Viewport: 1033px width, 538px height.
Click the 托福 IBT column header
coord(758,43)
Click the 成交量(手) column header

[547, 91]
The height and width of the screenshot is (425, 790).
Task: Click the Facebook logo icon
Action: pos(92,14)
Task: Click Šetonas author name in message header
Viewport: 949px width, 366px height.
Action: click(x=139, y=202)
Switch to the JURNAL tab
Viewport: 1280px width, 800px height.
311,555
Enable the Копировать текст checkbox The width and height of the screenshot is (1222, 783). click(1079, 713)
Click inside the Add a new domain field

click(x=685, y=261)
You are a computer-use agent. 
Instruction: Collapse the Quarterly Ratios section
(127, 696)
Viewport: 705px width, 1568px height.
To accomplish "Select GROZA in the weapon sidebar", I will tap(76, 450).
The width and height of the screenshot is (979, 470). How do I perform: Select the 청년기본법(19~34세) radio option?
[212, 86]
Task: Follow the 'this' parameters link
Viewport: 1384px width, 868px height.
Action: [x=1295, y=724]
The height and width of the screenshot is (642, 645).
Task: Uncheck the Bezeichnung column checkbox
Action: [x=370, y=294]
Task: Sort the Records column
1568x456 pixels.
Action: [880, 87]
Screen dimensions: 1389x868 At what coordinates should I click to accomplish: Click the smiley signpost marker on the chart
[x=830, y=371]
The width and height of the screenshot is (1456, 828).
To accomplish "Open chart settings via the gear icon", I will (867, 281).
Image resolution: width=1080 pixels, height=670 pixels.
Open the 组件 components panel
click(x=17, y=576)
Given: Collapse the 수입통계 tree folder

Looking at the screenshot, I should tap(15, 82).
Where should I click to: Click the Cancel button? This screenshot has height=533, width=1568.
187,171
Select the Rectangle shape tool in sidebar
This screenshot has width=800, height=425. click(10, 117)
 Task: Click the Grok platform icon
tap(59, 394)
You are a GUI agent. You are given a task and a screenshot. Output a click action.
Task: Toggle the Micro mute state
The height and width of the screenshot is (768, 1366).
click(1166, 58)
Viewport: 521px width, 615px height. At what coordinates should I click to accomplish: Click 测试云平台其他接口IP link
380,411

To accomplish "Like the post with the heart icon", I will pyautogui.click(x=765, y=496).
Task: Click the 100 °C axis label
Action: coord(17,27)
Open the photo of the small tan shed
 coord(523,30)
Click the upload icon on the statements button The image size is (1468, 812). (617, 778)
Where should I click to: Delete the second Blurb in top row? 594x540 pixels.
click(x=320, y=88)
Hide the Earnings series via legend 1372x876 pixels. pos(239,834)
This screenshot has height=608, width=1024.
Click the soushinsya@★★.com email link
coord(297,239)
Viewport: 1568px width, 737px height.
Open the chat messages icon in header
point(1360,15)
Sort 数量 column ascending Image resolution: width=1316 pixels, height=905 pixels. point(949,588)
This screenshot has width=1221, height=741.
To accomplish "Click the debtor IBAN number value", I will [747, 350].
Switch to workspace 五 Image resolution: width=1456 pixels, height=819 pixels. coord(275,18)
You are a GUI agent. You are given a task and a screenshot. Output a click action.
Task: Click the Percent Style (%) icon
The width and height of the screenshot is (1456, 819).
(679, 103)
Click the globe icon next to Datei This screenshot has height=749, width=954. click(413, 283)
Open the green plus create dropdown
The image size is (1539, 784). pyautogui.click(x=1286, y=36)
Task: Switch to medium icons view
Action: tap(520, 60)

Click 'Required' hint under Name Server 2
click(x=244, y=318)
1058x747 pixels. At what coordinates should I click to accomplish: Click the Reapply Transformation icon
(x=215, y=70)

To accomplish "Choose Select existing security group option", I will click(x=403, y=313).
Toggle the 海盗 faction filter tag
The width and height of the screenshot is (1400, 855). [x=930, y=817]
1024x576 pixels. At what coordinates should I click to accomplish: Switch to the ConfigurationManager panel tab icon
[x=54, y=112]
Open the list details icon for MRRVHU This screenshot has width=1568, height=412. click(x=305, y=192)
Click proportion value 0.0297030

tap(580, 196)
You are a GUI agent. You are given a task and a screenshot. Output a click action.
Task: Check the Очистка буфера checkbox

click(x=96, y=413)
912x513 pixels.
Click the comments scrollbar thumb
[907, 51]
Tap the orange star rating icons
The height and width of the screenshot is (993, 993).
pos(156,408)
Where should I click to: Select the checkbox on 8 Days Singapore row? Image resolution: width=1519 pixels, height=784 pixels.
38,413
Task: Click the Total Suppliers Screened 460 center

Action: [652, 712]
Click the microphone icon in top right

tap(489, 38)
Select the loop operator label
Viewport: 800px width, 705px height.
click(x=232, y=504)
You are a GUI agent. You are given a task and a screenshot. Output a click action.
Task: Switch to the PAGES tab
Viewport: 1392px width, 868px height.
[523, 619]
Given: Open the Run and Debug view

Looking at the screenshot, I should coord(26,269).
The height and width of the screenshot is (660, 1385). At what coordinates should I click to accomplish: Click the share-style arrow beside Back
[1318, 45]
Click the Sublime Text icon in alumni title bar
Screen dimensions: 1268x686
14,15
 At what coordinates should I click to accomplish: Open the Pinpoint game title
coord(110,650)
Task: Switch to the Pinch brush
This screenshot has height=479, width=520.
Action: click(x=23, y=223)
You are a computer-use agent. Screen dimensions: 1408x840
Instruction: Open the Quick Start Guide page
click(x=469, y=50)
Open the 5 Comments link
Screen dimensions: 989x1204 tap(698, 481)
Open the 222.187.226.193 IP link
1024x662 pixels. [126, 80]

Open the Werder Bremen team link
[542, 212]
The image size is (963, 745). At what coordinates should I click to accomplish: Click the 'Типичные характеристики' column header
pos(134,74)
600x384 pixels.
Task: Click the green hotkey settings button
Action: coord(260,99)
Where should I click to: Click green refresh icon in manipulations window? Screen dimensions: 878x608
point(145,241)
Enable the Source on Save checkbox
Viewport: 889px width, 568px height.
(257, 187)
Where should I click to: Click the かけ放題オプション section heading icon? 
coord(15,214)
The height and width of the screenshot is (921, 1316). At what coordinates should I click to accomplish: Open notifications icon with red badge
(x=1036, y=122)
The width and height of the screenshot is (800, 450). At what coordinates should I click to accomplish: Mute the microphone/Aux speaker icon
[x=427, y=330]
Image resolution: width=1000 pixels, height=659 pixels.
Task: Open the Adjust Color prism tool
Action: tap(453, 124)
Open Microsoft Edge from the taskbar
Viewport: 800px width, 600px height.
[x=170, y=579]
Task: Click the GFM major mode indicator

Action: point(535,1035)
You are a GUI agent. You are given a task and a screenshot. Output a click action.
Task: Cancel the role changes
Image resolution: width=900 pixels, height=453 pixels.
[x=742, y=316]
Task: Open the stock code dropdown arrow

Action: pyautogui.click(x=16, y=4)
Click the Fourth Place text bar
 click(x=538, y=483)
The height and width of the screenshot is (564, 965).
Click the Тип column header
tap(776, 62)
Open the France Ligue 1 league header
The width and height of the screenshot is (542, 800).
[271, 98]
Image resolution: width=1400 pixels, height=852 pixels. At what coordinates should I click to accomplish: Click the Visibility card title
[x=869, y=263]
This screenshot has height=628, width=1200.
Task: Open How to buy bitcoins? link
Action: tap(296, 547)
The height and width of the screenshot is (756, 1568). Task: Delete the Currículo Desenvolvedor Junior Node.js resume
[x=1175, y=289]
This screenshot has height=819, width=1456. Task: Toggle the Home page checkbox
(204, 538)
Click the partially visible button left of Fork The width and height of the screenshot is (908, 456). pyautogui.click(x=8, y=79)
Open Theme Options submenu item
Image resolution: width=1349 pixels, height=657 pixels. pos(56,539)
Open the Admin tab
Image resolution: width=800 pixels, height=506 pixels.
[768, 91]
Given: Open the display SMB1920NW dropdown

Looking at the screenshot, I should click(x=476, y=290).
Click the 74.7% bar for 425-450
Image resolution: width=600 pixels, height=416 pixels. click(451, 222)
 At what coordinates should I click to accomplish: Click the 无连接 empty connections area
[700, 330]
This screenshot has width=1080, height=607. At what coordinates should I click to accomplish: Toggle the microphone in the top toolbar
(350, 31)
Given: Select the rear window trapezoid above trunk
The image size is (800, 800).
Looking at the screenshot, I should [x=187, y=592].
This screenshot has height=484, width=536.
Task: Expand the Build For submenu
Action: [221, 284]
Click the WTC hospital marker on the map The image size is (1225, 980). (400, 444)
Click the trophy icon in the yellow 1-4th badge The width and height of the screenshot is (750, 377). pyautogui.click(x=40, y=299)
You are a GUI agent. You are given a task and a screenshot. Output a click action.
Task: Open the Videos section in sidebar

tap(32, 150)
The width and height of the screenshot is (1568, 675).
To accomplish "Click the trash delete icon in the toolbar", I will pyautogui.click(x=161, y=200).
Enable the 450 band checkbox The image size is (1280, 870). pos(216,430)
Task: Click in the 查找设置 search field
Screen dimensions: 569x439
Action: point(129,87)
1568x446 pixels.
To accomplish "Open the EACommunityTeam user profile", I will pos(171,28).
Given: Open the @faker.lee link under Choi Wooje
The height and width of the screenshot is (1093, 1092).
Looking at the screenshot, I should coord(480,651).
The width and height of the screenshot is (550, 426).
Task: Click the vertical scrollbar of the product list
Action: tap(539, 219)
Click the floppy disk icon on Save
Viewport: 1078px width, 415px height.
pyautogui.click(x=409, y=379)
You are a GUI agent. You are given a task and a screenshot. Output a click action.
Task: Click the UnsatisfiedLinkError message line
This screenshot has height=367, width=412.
···
▶ [Written task]: Format the records above as a JSON list of strings, one string per line, leaving out blank lines. Include only the lines from the one containing "Where should I click to: Click the Cancel" through the one containing "(x=215, y=70)", inclusive.

▶ [Exercise solution]:
[
  "Where should I click to: Click the Cancel button? This screenshot has height=533, width=1568.",
  "187,171",
  "Select the Rectangle shape tool in sidebar",
  "This screenshot has width=800, height=425. click(10, 117)",
  " Task: Click the Grok platform icon",
  "tap(59, 394)",
  "You are a GUI agent. You are given a task and a screenshot. Output a click action.",
  "Task: Toggle the Micro mute state",
  "The height and width of the screenshot is (768, 1366).",
  "click(1166, 58)",
  "Viewport: 521px width, 615px height. At what coordinates should I click to accomplish: Click 测试云平台其他接口IP link",
  "380,411",
  "To accomplish \"Like the post with the heart icon\", I will pyautogui.click(x=765, y=496).",
  "Task: Click the 100 °C axis label",
  "Action: coord(17,27)",
  "Open the photo of the small tan shed",
  " coord(523,30)",
  "Click the upload icon on the statements button The image size is (1468, 812). (617, 778)",
  "Where should I click to: Delete the second Blurb in top row? 594x540 pixels.",
  "click(x=320, y=88)",
  "Hide the Earnings series via legend 1372x876 pixels. pos(239,834)",
  "This screenshot has height=608, width=1024.",
  "Click the soushinsya@★★.com email link",
  "coord(297,239)",
  "Viewport: 1568px width, 737px height.",
  "Open the chat messages icon in header",
  "point(1360,15)",
  "Sort 数量 column ascending Image resolution: width=1316 pixels, height=905 pixels. point(949,588)",
  "This screenshot has width=1221, height=741.",
  "To accomplish \"Click the debtor IBAN number value\", I will [747, 350].",
  "Switch to workspace 五 Image resolution: width=1456 pixels, height=819 pixels. coord(275,18)",
  "You are a GUI agent. You are given a task and a screenshot. Output a click action.",
  "Task: Click the Percent Style (%) icon",
  "The width and height of the screenshot is (1456, 819).",
  "(679, 103)",
  "Click the globe icon next to Datei This screenshot has height=749, width=954. click(413, 283)",
  "Open the green plus create dropdown",
  "The image size is (1539, 784). pyautogui.click(x=1286, y=36)",
  "Task: Switch to medium icons view",
  "Action: tap(520, 60)",
  "Click 'Required' hint under Name Server 2",
  "click(x=244, y=318)",
  "1058x747 pixels. At what coordinates should I click to accomplish: Click the Reapply Transformation icon",
  "(x=215, y=70)"
]